Surely, there are new, albeit niche problems that must have prompted people to create protocols to solve them. I am interested in knowing these problems and how they are being solved.
Gemini is purposely designed not to be extensible, and to omit features that would allow the plagues of the 21st C, such as user tracking, fingerprinting, resource-hungry and bloated clients, excessive interactivity via JavaScript etc., to be a part of the user experience.
Despite that, it's pretty usable. Creating a Gemini site is not terribly complicated, and if you don't want to use Gemini's native markup language, you may use something like Markdown instead because many Gemini clients support that.
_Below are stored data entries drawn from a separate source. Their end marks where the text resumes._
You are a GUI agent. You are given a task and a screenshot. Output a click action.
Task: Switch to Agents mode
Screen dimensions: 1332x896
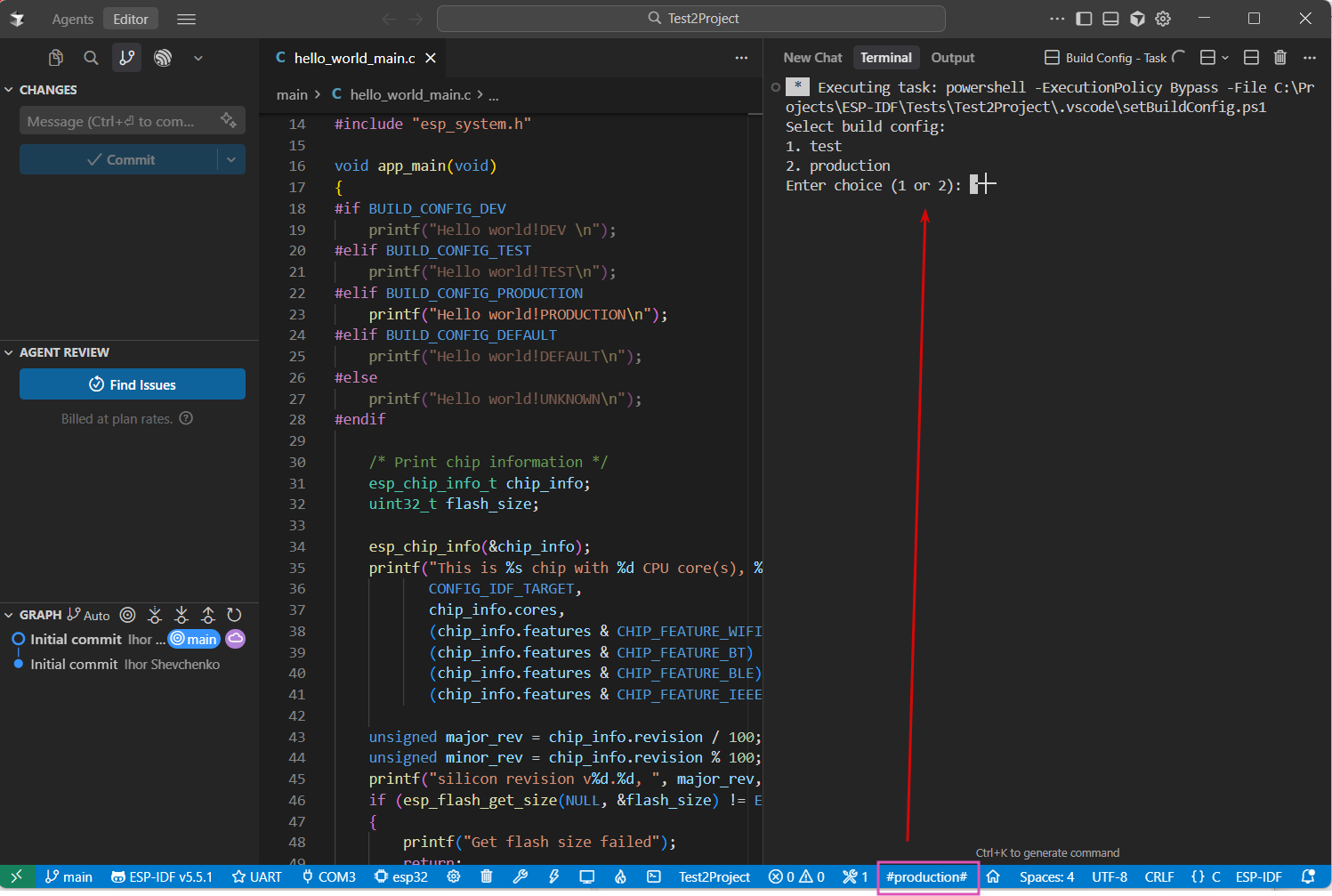72,19
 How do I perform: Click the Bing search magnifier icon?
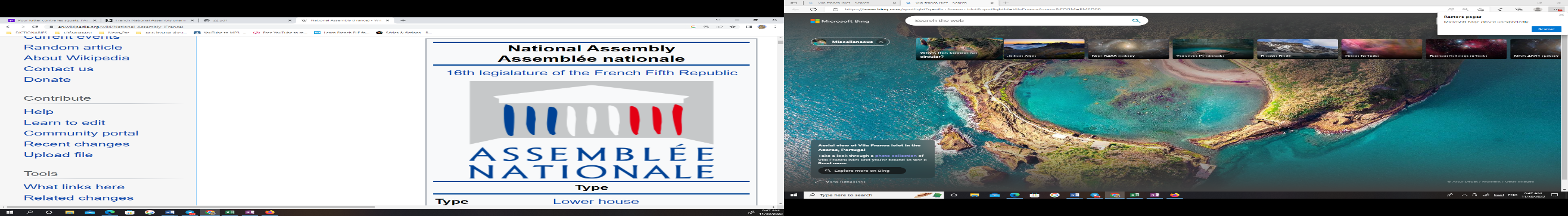click(1136, 21)
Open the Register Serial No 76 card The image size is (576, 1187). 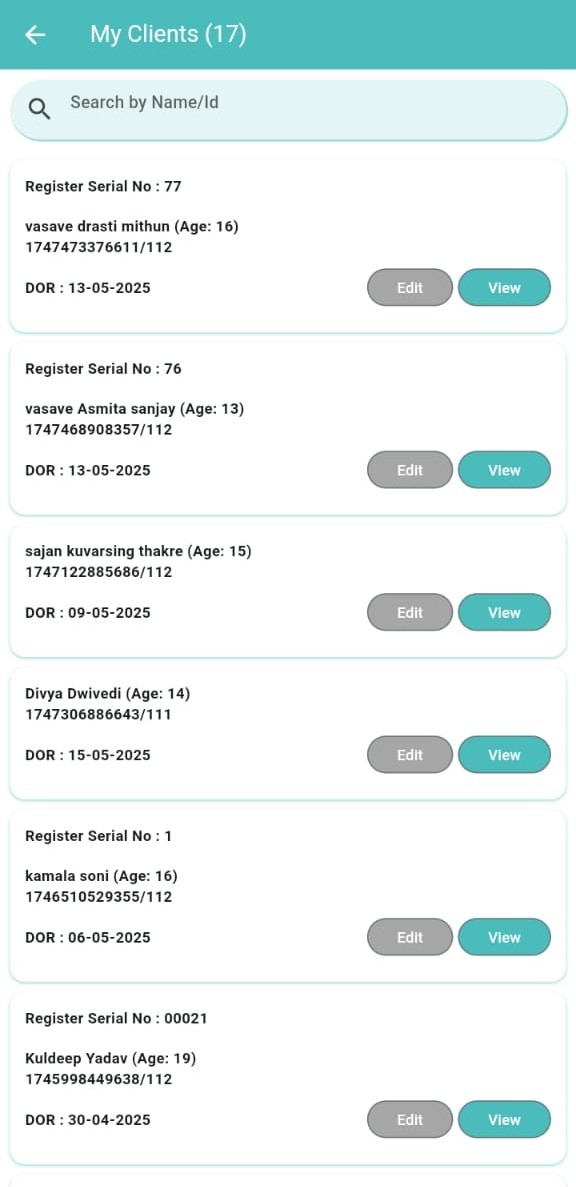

Interactivity may be added via server-side processing, just like CGI.
One of the most technically impressive/surprising solutions in Gemini is how they leveraged TOFU [1] and TLS keypairs to provide an optional decentralised user identity protocol that effectively obsoletes the need for SSO - because the browser can automatically log you in via your TLS keypair.
But the question is great, what problem spaces are hot (or need to be!) and how can a deep understanding of algorithms and game theory solve them? How can we bridge the gap of large scale manufacturers with small scale production needs? How can we heal the wealth gap between us and the global south?
I'm hoping the answer involves at least a little category theory myself.
Not to nitpick, just to make it findable should someone search "protocols".